'''

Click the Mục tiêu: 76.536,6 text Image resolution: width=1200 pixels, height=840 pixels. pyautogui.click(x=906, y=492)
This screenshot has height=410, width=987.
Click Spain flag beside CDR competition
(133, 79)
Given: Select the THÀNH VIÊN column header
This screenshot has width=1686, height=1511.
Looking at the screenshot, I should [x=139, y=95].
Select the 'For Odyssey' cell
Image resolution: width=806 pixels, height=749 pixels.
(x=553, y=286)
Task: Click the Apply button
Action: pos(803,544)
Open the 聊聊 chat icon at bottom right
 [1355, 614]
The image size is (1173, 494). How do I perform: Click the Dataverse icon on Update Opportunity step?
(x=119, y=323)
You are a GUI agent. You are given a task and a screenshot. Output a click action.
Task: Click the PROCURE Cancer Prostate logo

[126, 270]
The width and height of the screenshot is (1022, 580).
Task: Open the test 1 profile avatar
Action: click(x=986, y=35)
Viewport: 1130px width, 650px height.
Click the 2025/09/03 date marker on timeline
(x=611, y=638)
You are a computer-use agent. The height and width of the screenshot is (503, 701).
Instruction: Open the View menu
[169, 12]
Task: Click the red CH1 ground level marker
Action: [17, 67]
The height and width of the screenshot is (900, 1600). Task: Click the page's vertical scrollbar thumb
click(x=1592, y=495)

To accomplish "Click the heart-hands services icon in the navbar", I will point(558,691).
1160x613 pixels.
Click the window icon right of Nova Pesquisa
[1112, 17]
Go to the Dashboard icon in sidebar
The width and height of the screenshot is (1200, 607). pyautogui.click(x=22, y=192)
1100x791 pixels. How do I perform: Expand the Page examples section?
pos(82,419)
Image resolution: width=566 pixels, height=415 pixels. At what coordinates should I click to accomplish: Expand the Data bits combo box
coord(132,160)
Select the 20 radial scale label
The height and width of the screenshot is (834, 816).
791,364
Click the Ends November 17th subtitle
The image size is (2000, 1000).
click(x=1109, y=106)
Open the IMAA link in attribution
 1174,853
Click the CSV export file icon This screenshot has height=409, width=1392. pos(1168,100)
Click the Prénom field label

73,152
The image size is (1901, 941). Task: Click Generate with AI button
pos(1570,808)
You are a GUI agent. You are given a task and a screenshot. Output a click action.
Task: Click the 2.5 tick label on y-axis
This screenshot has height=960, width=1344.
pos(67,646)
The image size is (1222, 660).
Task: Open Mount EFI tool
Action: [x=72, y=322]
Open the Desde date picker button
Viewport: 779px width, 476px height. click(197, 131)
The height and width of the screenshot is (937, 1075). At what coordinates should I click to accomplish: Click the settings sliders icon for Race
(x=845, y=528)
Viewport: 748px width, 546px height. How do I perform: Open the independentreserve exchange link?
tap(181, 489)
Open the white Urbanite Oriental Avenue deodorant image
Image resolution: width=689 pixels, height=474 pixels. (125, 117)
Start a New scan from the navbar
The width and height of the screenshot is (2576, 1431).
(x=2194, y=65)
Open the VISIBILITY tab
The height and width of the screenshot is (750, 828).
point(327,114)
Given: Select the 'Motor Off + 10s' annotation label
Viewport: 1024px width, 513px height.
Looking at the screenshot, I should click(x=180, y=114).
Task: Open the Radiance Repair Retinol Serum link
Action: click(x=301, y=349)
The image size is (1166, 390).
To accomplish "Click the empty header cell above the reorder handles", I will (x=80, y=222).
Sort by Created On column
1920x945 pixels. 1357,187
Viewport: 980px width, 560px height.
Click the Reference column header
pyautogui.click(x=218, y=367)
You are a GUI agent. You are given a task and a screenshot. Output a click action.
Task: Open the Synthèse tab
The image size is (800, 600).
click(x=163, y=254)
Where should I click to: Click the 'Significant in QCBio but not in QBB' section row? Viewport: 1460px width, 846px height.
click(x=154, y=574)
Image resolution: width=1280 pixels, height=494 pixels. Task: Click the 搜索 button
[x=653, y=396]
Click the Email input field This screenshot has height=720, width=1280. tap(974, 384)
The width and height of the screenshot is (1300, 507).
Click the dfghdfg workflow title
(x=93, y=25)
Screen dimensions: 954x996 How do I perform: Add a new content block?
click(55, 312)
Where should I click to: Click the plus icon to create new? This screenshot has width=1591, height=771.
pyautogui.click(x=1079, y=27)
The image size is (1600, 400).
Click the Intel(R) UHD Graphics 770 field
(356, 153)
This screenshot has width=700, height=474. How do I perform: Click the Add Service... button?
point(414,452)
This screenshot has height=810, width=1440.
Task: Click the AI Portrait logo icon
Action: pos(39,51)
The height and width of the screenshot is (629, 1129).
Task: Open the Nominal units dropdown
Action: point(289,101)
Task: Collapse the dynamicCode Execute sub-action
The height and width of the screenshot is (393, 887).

'''

▶ _Task prompt_
Nothing but a number is required: the number of lines in the material holding the string "cell".

▶ _Answer below_
2